I’m now a fully-fledged member of the Claw Club. The first rule of which became apparent on entry to its headquarters, Lobster Kitchen, on Great Russell Street: ‘You do not talk about Claw Club’. And its members are doing a great job because at two-thirty one Thursday lunchtime, it was empty.

Having eaten there though, I can see this why this rule has been so easily adhered to. It isn’t great. It’s just all right, and who recommends an all right restaurant. I’d never have gone if I wasn’t going to receive half price lobster in return for my email address and I probably wouldn’t go back again even with the further promise of 50% off until the end of November. From the outside it’s completely unremarkable, hidden at the base of the concrete monstrosity that is the St Giles Hotel just off Tottenham Court Road. It should be easy to find, but after two walks around the block and a short hike up to The British Museum and back I had all but given up before spying its door tucked between the newer VQ and a sad looking gym.

Lobster Kitchen isn’t in the basement, but it feels like it. Its dark and windowless, save the disabled assisted door that makes it more like a hospital than hospitality. An interior clad with dark wood tiles doesn’t evoke a warm and lively New-England seafood shack. It’s more you’re like sitting outside one, in the rain, with only the old buoys and broken lobster pots for company – the only one not invited to the party inside. In reality I was the only one who had turned up to a party that others didn’t fancy.

The chef, busy cracking the ruddy-clawed beasts and leaving their shells piled precariously before a vat of bisque, assured me they were still open, but before I could order I was back outside in the grey November afternoon running around for a cashpoint. They don’t accept bookings; they don’t take cards. They do however admit Americans. Two had arrived by the time I got back perhaps hoping for a savour of home.

Deciphering the chalkboard menus above the kitchen hatch was worthy of a free meal in itself. They were virtually illegible as if written by a toddler on tiptoes at full stretch wielding chalk with an amputated claw. So the chef reeled off a few options. I went safe, Lobster roll with garlic butter and large lobster mac and cheese.

Supplied entries:
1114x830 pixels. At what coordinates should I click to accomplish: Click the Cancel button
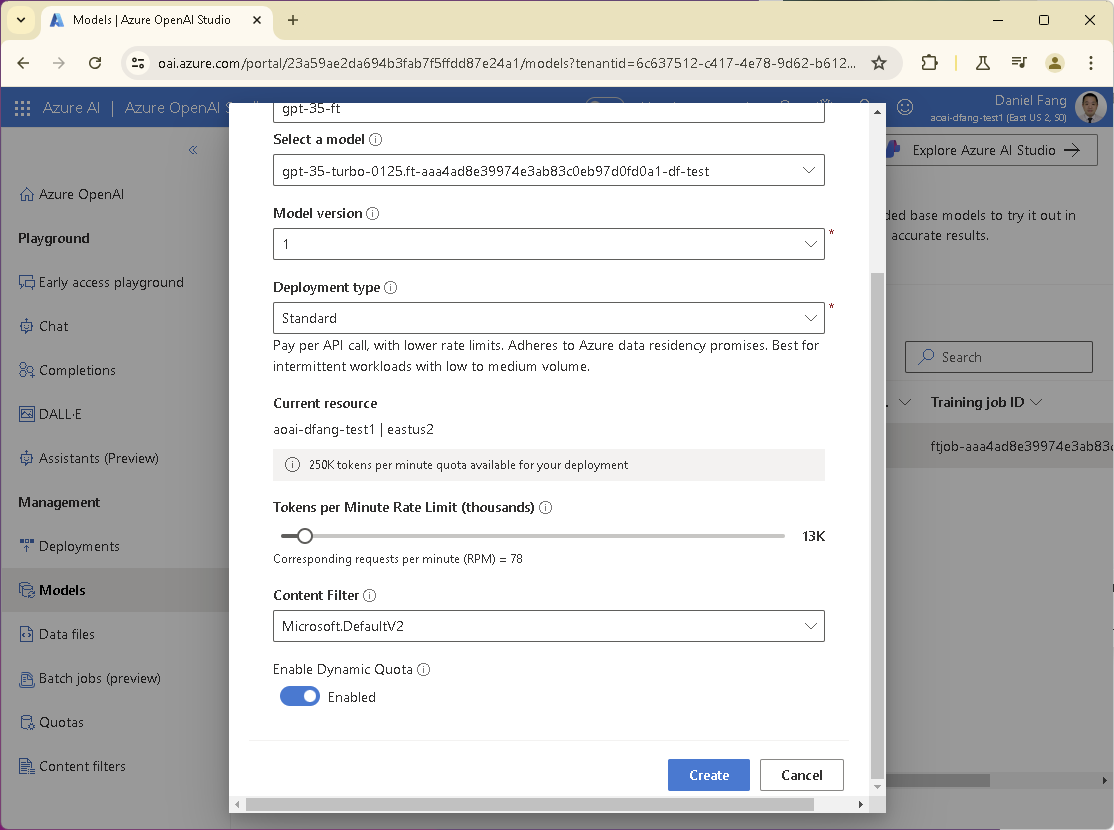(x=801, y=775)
--
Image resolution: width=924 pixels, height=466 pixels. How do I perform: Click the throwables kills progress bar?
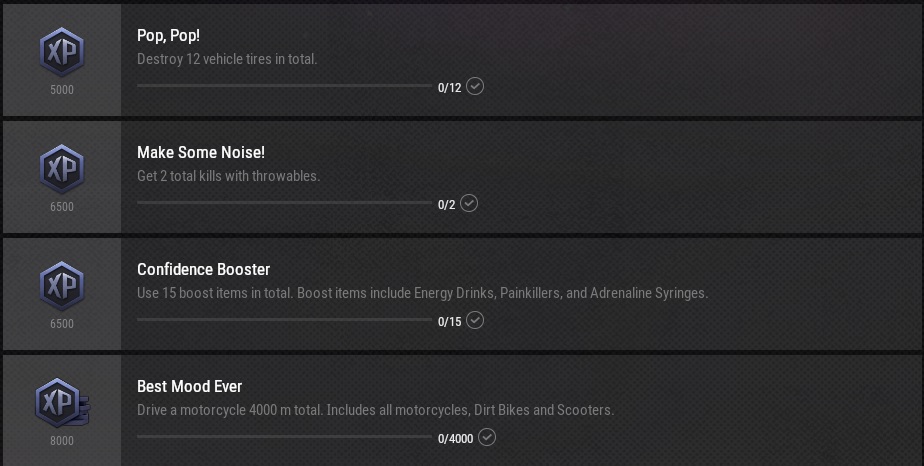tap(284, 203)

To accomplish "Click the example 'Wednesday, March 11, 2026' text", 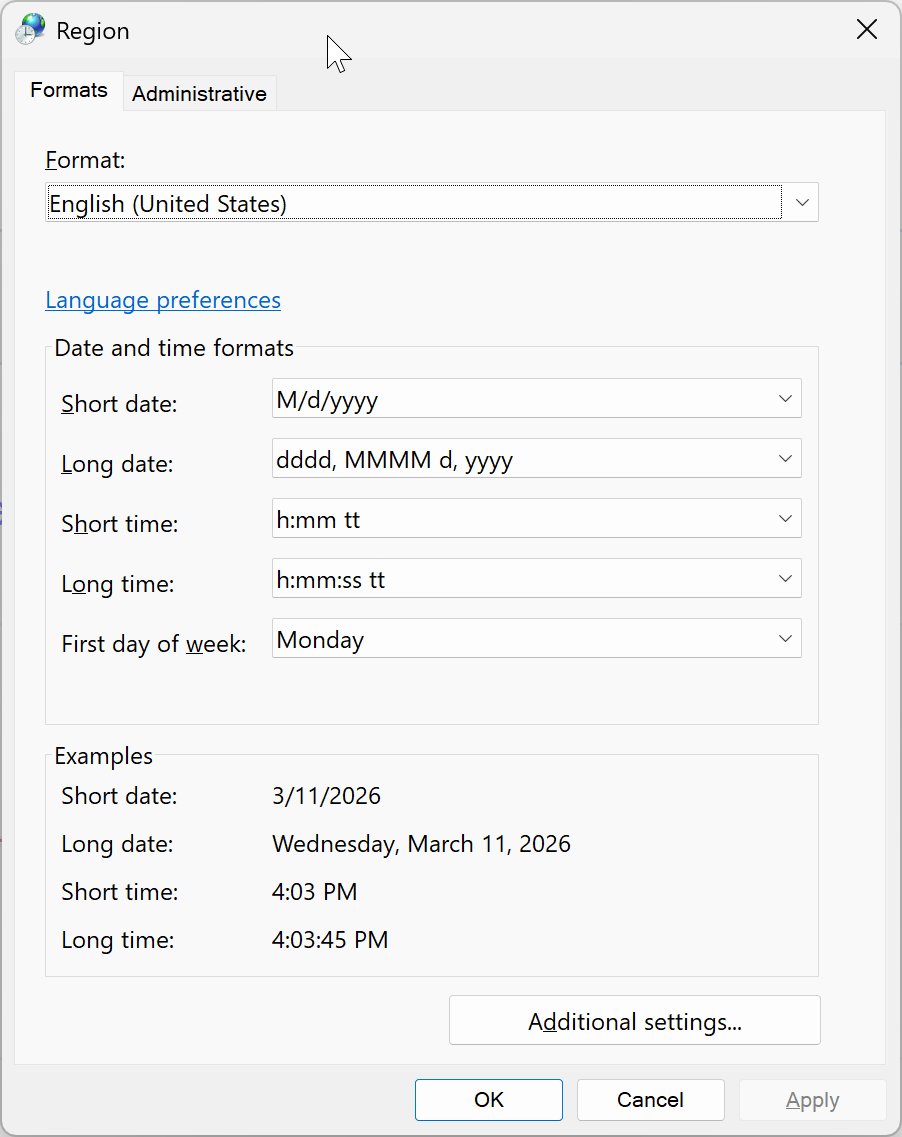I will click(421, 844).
==
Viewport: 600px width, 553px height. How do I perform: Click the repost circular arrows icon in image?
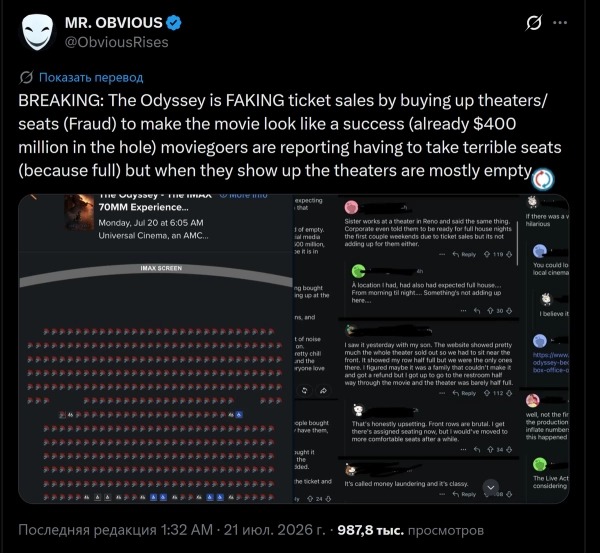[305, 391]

Work request:
Answer these from the Lobster Kitchen review:
1. On what street is Lobster Kitchen?
2. Besides bookings, what does the restaurant not accept?
3. What two dishes did the writer order?
You won't need the entries.

Solved exercise:
1. Great Russell Street.
2. Cards.
3. A lobster roll with garlic butter and a large lobster mac and cheese.